According to Mr. Natsios, the problems extend to the Africans
themselves. Many Africans, he told The Globe, "don't know what Western
time is. You have to take these (AIDS) drugs a certain number of hours
each day, or they don't work. Many people in Africa have never seen a
clock or a watch their entire lives. And if you say, one o'clock in the
afternoon, they do not know what you are talking about. They know
morning, they know noon, they know evening, they know the darkness at
night."
This view of Africans as so ignorant they can't master the concept of
taking their medicine on time has become a touchstone of the Bush
administration. Back in April, The Times's Joseph Kahn reported on
concerns voiced by an unnamed senior Treasury Department official: "He
said Africans lacked a requisite `concept of time,' implying that they
would not benefit from drugs that must be administered on tight time
schedules."
Africans may be dying by the millions from AIDS, but the brutal
stereotyping of the Dark Continent lives on, encouraged by U.S.
government officials who should know better.
Mr. Natsios's primary response to the epidemic that is roaring like a
fireball across southern Africa is to just say no. "Just keep talking
about prevention," he told The Globe. "That is the strategy we're using
- even though I'll be beaten up and get bruises all over me from the
fights on the subject."
Mr. Natsios may not realize it, but just talking about prevention has
failed. In sub-Saharan Africa, more than 25 million people are infected
with H.I.V., and more than 17 million have already died. In South
Africa, which is being brought to its knees by this epidemic, the rate
of infection for all people 15 to 45 years old has nearly reached 20
percent.
The United States, a rich and healthy nation, cannot close its eyes to
suffering on such a colossal scale.
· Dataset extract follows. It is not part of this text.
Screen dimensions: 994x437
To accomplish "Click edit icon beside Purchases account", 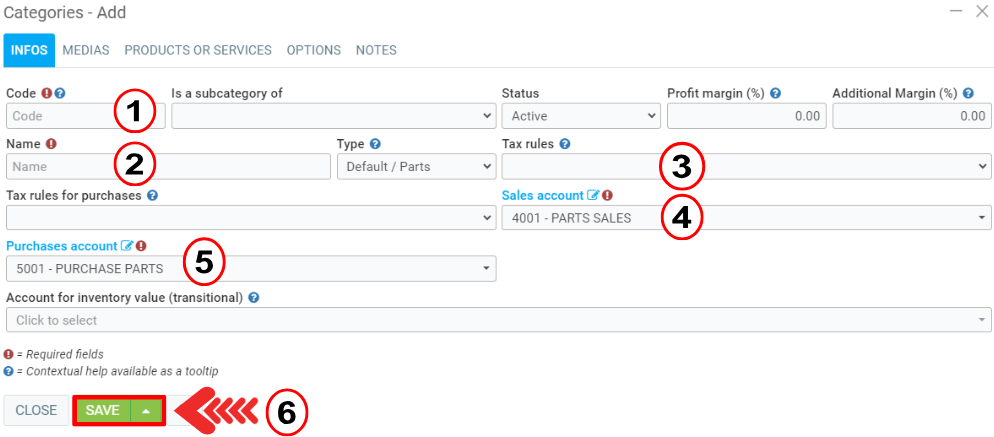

There is medication available to
ease the suffering and its cost is coming down. Now the steps must be
taken to get the medicine to the people in need.
I spoke with Mr. Natsios last Thursday. He conceded that in South Africa
and the country with the worst outbreak of AIDS in the world, Botswana,
the health care infrastructure is, in fact, pretty good.
As for the difficulty Africans or anyone else might have following the
daily antiretroviral regimen, now might be a good time to burst a widely
held misconception. Antiretroviral therapy does not always require
patients to take dozens of pills a day.
"Our patients take two pills in the morning and two pills in the
evening. That's it," said Toby Kasper, an official with Doctors Without
Borders, which recently established an antiretroviral therapy program
for patients in a village in South Africa.
The trend in drug therapies - in the U.S. and elsewhere - is toward
newer, more consolidated regimens that are easier to follow.
Mr. Natsios reluctantly acknowledged that some limited use of
antiretroviral treatment in Africa may be O.K., and he said he didn't
mean to offend anyone with his comments about African concepts of time.
The truth is that both prevention and drug therapy are desperately
needed in Africa.
No one believes antiretrovirals can be effectively administered in
countries that are at war, or in areas devoid of doctors and hospitals
or clinics. But there is a role for antiretroviral therapy to play in
the catastrophe in sub-Saharan Africa.
And it would be to the everlasting shame of the United States if its
officials proved to be a barrier to that kind of life-saving treatment.